By IC’s own admission, only 31% of all the funds they receive go toward actually helping anyone [pdf]. The rest go to line the pockets of the three people in charge of the organization, to pay for their travel expenses (over $1 million in the last year alone) and to fund their filmmaking business (also over a million) — which is quite an effective way to make more money, as clearly illustrated by the fact that so many can’t seem to stop forwarding their well-engineered emotional blackmail to everyone they’ve ever known.
And as far as what they do with that money:
The group is in favour of direct military intervention, and their money supports the Ugandan government’s army and various other military forces. Here’s a photo of the founders of Invisible Children posing with weapons and personnel of the Sudan People’s Liberation Army. Both the Ugandan army and Sudan People’s Liberation Army are riddled with accusations of rape and looting, but Invisible Children defends them, arguing that the Ugandan army is “better equipped than that of any of the other affected countries”, although Kony is no longer active in Uganda and hasn’t been since 2006 by their own admission. These books each refer to the rape and sexual assault that are perennial issues with the UPDF, the military group Invisible Children is defending.
Let’s not get our lines crossed: The Lord’s Resistance Army is bad news. And Joseph Kony is a very bad man, and needs to be stopped. But propping up Uganda’s decades-old dictatorship and its military arm, which has been accused by the UN of committing unspeakable atrocities and itself facilitated the recruitment of child soldiers, is not the way to go about it.

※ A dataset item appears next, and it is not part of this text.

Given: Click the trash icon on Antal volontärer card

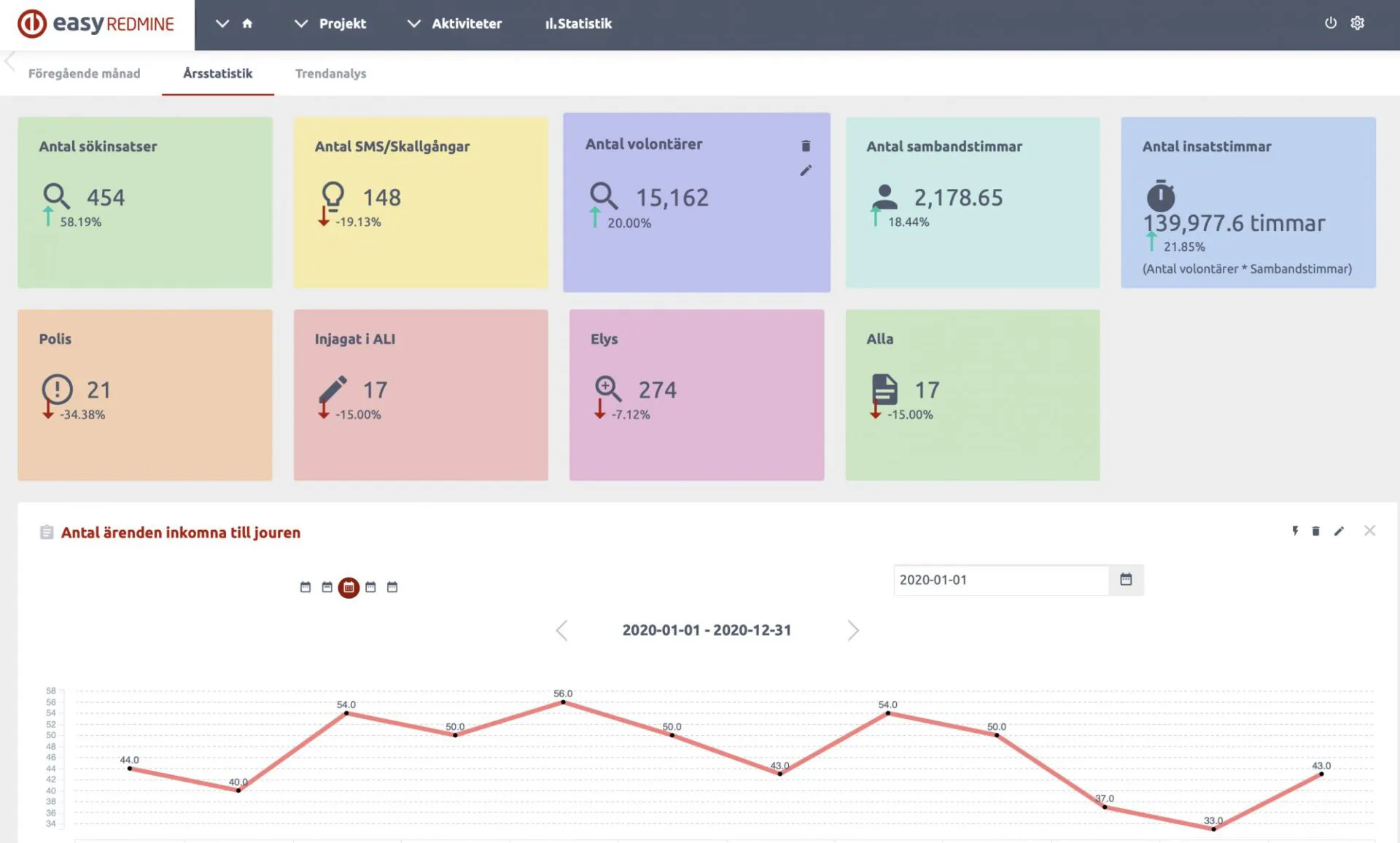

The United States is already plenty involved in helping rout Kony and his band of psycho sycophants. Kony is on the run, having been pushed out of Uganda, and it’s likely he will soon be caught, if he isn’t already dead. But killing Kony won’t fix anything, just as killing Osama bin Laden didn’t end terrorism. The LRA might collapse, but, as Foreign Affairs points out, it is “a relatively small player in all of this — as much a symptom as a cause of the endemic violence.”

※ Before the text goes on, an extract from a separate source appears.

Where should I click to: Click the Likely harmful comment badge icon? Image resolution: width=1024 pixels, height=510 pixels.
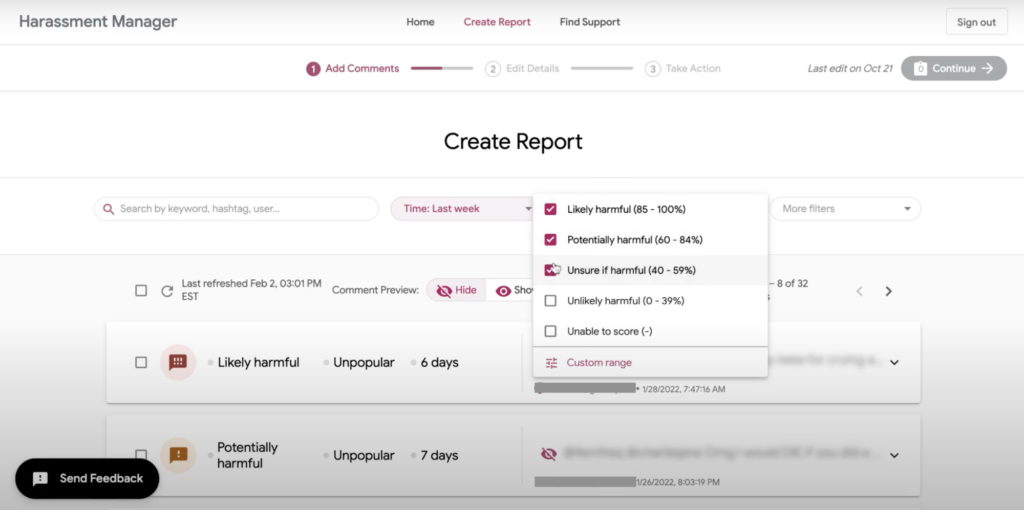pyautogui.click(x=178, y=362)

Myopically placing the blame for all of central Africa’s woes on Kony — even as a starting point — will only imperil many more people than are already in danger.
Sending money to a nonprofit that wants to muck things up by dousing the flames with fuel is not helping. Want to help? Really want to help? Send your money to nonprofits that are putting more than 31% toward rebuilding the region’s medical and educational infrastructure, so that former child soldiers have something worth coming home to.
Here are just a few of those charities. They all have a sparkling four-star rating from Charity Navigator, and, more importantly, no interest in airdropping American troops armed to the teeth into the middle of a multi-nation tribal war to help one madman catch another.
The bottom line is, research your causes thoroughly. Don’t just forward a random video to a stranger because a mass murderer makes a five-year-old “sad.” Learn a little bit about the complexities of the region’s ongoing strife before advocating for direct military intervention.
There is no black and white in the world. And going about solving important problems like there is just serves to make all those equally troubling shades of gray invisible.